When I finally get home every afternoon, tired from a long day at school and an hour long train ride, my facade instantly crumbles as I walk through the door. My emotions fight my mind, my logical thoughts and my overwhelmed brain takes me to my bed to hide from life under the covers. I hear my mom calling my name, but my thoughts overpower everything and all my senses fade away. I don’t have enough energy to pretend to be fine in front of her. All of the plans that I made to get my work done early washes away like a gentle stream, until nothing is left in my mind except for my anxious thoughts. Inside, I scream.

 

You have so much work to do today and you can’t even get yourself out of bed.

 

You know that you can’t go to sleep at 2am again, you haven’t slept for more than four hours a night in the last two weeks.

 

Why is this so hard for you! JUST. GET. UP.

 

I tell myself, over and over and over again that I know that I need to get my work done. I know that I haven’t been sleeping enough. I just feel... frozen.
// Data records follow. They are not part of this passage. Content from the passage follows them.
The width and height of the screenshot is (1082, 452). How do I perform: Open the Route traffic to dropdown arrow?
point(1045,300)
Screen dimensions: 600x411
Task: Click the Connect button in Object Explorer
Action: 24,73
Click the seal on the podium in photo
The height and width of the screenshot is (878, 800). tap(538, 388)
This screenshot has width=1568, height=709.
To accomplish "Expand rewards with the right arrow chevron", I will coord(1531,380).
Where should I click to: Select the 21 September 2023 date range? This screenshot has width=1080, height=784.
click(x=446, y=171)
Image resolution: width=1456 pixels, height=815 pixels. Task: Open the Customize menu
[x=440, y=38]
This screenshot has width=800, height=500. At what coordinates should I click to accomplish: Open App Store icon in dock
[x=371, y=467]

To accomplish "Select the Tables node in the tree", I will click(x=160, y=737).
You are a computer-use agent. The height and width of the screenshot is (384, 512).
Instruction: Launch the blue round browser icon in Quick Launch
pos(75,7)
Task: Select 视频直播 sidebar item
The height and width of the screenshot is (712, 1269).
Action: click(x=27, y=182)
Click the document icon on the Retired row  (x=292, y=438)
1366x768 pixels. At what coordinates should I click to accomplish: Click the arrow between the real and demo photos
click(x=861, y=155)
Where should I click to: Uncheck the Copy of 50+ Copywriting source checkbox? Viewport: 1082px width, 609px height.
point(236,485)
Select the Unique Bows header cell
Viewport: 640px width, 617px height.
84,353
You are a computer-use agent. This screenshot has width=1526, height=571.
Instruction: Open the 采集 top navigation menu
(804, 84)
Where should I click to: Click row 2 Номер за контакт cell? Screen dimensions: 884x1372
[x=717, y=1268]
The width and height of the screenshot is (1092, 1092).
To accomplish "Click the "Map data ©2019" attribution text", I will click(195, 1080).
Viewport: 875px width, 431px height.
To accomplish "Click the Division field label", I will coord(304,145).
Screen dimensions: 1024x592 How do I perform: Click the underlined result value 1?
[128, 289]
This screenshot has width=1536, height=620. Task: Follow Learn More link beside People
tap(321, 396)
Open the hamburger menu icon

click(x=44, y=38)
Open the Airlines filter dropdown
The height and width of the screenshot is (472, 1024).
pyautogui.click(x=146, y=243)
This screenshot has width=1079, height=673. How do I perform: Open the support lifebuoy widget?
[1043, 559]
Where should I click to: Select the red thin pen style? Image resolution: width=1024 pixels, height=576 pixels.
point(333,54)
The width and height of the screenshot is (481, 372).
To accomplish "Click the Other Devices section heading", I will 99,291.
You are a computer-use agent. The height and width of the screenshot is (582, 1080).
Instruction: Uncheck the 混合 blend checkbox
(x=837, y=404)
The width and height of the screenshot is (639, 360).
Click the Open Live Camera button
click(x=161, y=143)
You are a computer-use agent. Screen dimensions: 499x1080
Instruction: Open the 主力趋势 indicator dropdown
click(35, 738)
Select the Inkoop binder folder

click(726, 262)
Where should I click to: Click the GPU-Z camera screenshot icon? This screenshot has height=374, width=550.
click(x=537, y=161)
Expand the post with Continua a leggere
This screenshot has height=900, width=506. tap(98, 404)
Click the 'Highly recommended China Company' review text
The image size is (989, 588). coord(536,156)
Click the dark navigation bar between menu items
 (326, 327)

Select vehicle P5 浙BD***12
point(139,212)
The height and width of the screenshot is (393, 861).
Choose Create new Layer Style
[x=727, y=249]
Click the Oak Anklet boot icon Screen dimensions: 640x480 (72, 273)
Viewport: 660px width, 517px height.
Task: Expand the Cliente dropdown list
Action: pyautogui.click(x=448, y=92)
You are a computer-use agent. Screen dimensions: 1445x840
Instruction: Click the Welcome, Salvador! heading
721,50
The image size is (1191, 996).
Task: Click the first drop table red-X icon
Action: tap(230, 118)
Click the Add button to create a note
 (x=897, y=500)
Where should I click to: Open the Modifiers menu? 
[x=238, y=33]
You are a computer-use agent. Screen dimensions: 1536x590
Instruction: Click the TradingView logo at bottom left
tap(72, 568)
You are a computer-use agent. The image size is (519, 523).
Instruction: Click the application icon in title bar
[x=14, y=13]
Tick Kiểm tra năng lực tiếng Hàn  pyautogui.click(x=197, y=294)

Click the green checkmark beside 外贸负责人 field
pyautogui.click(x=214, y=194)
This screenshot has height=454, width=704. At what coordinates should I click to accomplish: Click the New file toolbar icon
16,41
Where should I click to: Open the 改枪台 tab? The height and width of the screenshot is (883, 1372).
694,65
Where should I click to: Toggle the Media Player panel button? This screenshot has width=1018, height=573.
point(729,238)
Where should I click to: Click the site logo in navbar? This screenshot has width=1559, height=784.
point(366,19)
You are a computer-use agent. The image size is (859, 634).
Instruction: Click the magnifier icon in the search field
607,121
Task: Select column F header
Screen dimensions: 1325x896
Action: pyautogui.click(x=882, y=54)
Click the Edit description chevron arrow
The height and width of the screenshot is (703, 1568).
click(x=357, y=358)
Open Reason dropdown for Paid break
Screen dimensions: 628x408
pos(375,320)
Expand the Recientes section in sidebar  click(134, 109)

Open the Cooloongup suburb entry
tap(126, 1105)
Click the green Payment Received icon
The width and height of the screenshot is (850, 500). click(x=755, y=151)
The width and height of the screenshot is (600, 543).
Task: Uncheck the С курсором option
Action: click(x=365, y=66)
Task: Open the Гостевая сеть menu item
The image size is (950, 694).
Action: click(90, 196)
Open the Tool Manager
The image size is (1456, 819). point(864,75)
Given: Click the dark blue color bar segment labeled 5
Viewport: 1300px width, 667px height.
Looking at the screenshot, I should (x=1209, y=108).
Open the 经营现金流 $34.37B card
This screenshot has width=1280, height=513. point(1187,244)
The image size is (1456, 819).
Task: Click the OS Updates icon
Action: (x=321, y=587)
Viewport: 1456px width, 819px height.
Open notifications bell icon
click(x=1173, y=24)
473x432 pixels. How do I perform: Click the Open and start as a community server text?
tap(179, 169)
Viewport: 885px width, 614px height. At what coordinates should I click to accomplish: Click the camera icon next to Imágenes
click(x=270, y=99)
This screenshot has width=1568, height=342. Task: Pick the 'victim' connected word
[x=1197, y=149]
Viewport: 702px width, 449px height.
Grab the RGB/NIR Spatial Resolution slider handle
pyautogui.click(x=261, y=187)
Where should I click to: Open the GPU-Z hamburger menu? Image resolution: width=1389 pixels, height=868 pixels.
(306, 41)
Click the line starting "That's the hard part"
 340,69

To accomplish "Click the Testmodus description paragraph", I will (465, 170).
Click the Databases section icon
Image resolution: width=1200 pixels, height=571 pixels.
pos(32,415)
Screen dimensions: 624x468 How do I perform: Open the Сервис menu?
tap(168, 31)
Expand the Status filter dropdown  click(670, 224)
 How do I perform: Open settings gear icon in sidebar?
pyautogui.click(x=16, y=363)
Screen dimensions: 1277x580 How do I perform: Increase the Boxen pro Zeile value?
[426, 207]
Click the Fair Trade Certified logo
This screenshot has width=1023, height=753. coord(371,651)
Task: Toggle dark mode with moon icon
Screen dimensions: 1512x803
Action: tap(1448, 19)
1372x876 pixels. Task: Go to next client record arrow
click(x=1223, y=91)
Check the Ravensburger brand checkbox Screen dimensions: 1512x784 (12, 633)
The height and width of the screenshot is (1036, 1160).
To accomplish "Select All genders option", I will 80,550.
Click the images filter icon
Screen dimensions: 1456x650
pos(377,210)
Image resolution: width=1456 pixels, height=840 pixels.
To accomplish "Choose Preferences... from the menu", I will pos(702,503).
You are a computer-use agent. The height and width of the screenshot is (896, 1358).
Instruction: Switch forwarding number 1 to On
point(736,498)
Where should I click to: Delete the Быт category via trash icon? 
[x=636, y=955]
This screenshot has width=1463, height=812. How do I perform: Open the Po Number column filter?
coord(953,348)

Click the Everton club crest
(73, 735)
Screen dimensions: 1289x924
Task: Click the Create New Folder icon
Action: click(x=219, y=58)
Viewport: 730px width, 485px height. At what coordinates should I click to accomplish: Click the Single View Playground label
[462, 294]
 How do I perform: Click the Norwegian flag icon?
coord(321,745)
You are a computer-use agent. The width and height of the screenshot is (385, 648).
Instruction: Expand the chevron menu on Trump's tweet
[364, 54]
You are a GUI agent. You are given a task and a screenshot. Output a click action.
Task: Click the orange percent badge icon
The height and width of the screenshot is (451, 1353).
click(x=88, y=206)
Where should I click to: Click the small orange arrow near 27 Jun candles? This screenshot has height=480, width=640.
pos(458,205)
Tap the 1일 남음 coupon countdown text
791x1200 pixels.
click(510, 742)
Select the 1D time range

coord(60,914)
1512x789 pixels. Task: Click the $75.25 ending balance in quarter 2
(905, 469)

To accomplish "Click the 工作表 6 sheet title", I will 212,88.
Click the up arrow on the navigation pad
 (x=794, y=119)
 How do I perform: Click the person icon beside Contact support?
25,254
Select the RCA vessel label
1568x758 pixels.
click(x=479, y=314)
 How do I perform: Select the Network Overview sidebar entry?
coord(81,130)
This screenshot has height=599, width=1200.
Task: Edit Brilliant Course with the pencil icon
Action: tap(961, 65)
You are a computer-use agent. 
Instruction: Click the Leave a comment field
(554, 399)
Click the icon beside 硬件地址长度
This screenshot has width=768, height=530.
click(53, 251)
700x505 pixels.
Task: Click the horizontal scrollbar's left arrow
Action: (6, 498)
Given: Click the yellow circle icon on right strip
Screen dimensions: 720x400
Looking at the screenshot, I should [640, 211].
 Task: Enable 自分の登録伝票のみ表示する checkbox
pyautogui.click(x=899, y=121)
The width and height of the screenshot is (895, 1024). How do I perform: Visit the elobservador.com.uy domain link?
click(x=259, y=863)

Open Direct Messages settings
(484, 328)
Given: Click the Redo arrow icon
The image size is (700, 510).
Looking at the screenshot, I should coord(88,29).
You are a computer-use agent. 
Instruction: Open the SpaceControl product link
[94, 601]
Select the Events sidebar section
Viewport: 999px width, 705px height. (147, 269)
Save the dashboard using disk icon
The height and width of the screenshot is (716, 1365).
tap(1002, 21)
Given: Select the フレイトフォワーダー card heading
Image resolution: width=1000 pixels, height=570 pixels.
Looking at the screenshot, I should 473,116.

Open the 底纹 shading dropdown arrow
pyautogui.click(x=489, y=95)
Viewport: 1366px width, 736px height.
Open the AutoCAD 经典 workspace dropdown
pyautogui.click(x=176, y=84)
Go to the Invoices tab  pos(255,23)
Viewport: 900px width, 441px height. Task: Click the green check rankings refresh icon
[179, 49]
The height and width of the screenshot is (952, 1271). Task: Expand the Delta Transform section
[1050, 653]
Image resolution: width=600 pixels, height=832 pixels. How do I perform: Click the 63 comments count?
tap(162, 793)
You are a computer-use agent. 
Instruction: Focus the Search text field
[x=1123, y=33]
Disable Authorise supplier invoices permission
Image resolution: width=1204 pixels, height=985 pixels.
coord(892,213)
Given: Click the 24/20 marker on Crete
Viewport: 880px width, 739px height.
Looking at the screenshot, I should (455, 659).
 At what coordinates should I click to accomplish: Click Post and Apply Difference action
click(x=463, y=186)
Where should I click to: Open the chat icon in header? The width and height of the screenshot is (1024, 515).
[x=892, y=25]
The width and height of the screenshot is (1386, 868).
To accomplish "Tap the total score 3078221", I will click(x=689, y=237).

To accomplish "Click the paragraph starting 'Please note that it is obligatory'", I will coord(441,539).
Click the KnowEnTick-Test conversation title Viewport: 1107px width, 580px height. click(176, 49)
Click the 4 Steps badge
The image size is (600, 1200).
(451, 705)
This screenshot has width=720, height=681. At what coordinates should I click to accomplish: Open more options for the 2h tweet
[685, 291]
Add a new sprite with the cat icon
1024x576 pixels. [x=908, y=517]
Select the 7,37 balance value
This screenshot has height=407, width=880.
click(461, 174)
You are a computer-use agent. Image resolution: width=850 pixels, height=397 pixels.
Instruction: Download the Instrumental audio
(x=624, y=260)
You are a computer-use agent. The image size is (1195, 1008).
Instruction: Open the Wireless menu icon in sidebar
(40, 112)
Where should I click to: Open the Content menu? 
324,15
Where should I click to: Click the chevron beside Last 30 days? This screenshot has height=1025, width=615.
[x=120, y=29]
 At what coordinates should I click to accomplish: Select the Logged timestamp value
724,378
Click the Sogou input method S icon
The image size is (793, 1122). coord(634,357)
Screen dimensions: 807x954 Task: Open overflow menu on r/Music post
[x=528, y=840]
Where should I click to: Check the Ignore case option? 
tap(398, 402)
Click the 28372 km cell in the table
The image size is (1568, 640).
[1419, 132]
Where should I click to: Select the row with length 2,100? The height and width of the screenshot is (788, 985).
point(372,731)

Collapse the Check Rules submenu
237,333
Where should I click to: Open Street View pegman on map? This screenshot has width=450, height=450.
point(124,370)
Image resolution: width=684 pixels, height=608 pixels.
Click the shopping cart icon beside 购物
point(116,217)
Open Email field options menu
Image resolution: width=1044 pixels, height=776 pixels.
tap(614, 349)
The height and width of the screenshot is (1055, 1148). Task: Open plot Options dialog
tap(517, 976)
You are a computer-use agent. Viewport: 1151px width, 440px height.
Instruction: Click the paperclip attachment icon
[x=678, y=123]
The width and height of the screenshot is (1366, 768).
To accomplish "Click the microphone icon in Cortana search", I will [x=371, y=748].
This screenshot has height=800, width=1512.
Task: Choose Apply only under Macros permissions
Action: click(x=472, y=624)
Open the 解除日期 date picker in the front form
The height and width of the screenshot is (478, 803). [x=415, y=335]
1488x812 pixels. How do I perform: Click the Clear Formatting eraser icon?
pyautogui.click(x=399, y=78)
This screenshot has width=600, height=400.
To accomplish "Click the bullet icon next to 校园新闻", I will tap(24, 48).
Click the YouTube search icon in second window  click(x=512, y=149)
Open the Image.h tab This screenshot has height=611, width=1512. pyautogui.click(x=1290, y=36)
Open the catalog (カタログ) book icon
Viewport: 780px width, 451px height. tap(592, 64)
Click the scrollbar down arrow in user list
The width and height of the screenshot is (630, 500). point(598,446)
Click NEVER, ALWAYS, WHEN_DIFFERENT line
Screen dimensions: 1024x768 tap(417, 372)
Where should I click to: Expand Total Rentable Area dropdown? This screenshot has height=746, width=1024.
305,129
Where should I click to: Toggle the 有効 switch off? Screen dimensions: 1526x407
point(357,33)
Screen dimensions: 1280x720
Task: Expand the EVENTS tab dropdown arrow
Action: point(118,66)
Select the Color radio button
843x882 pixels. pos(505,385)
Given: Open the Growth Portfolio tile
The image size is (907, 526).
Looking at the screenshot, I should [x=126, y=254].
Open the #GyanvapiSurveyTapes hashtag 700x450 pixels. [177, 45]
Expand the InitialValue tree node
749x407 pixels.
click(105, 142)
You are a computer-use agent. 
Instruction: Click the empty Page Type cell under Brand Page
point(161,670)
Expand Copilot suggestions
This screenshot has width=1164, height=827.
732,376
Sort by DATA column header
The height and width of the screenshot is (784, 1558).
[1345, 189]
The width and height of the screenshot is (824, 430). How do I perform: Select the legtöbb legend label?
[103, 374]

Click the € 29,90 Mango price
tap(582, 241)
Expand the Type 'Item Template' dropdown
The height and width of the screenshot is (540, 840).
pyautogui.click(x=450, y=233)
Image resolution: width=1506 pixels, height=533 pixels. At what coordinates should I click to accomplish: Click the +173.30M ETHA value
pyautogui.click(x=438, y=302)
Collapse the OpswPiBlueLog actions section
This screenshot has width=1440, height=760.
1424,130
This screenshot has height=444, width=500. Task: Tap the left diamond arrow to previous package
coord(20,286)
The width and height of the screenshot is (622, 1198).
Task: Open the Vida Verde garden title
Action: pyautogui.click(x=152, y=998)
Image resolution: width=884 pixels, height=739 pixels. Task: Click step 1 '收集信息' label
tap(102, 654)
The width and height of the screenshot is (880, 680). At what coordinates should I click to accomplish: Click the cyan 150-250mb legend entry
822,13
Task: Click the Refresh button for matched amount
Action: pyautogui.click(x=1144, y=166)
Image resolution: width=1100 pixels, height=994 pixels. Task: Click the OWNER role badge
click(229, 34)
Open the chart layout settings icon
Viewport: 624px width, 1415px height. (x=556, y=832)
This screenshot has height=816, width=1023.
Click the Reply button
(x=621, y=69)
Frozen in fear, trapped in my own body, paralyzed by the thoughts of how much of a failure I am and how I can’t seem to do anything right.

 

I try to get up but I can’t get my body to move, and suddenly I realize just how fast my heart is beating, my thoughts race through my mind too fast and before I realize, I stop breathing. Sheer panic takes over my mind and all sense gets thrown out the window as I try to regain my breath and remind my brain that I am not dying, that I will be okay. All I can feel are my hands shaking and my head aching as my lungs feel like they’re being crushed. I lay in bed, some days for an hour, other days for over four, trying to pick up my pieces and figure out how to put myself back together. The only problem is, I don’t know if I was ever whole to begin with.

 

While all of this goes on inside my head in the span of about five minutes after entering my house, to everyone else I look like I’m just laying in bed. This is a side of me, of my depression and anxiety, that people never see.